Second, Abbott’s “women” problem seems to apply particularly to young women. This may be because issues around reproductive choice and workplace s-xism are more live issues for younger woman than seniors, although they are of course issues close to the heart of many older women who’ve fought hard for decades for basic rights. But an alternative explanation may simply be that older, more financially-secure male and female voters are more inclined to support the Coalition and its economic policies compared to younger people with less financial security (there’s no clear pattern based on income, though higher-income voters generally seem more favourable to Abbott than to Gillard), and this flows through to their views on leaders.
Third, regardless of the animosity toward Abbott displayed by female voters, many are still prepared to vote for the Coalition anyway. Labor has narrowed the once-vast gap between the parties by lifting its primary vote into the mid 30% range, but it needs to push it into the high 30s to be competitive, and it has to do it by luring back voters currently in the Coalition camp, rather than cannibalising the Greens vote. And it’s likely it can only do this by getting the Prime Minister’s approval ratings back to neutral or even positive territory.
That is, regardless of how voters feel about Abbott, it’s ultimately the performance of Gillard that’s crucial for Labor.
“the gaps need to be larger to be of statistical significance.” In other words, meaningless.
Bernard, “Salamander” has said it all…did you flunk Stats 101?
Why do voters think that Coalition policies will be better for their economic interests when it is a minority of people who are genuinely wealthy?
And why do people rely on financial self-interest before any other concern as the key driver of voting intention?
In Qld the only newspapers with state or national coverage are Murdoch-owned and The Australian might as well be the Liberal Party News.
In Vic, The Age seems pretty anti-Julia Gillard herself but when it reports on policy it mostly gives a reasonable overview. So there is at least a diversity of opinion and viewpoint in Vic. Not so in Qld, in the press at least.
Don’t know how many people are influenced by newspaper reporting and I don’t watch TV news so don’t know how TV covers the various political parties. However if the main news coverage continuously misreports what the Government is doing or reports everything they do as a fiasco, surely that must have some influence on people’s views of the major parties.

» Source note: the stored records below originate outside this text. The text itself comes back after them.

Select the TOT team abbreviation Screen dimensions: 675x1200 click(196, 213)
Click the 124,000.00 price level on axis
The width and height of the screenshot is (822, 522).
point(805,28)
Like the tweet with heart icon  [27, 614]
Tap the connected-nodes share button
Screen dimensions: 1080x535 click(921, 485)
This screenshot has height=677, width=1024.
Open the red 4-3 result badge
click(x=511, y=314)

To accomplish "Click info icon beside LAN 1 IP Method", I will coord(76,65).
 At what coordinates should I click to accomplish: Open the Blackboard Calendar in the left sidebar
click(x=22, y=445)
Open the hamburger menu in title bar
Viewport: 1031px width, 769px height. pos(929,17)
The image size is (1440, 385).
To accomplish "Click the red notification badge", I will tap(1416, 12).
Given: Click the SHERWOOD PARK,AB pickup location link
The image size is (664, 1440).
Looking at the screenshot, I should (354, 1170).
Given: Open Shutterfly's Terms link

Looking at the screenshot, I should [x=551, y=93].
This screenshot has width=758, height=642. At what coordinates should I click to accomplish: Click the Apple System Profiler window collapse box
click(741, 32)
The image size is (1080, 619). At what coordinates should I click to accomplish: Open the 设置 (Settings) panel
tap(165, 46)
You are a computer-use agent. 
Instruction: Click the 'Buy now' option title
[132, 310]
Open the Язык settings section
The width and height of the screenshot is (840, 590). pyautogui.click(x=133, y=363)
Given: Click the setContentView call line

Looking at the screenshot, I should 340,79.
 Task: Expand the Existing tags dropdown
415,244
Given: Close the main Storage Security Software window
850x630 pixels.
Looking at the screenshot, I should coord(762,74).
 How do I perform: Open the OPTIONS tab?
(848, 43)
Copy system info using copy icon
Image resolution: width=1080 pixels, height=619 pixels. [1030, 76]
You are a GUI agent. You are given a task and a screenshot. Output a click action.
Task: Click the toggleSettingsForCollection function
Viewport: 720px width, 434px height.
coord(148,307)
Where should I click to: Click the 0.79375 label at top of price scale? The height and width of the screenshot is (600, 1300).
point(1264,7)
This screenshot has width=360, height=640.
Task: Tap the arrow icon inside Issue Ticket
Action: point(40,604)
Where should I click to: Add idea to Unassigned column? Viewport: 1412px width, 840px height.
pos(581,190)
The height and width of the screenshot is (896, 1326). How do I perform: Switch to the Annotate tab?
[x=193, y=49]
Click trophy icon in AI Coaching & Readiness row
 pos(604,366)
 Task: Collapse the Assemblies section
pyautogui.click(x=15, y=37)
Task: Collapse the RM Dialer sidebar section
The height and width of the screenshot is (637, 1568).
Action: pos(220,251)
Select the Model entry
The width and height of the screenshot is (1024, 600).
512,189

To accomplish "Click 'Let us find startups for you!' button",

Anyone done any research on this?
Dear JMNO, if you think The Age is any less a vehicle for “advocacy journalism” of the left variety than the Oz is for the right you must have patch over your left eye. Both contain many fine contributions of interst but they are equally slanted – -the Age’s usual technique is just to ignore views on favourite topics that conflict with the journalistic groupthink there. The Oz’s technique seems to be involve giving some space to the least articulate reprsentatives of an opposing view making subsequent “ridicule” easier. Take your pick.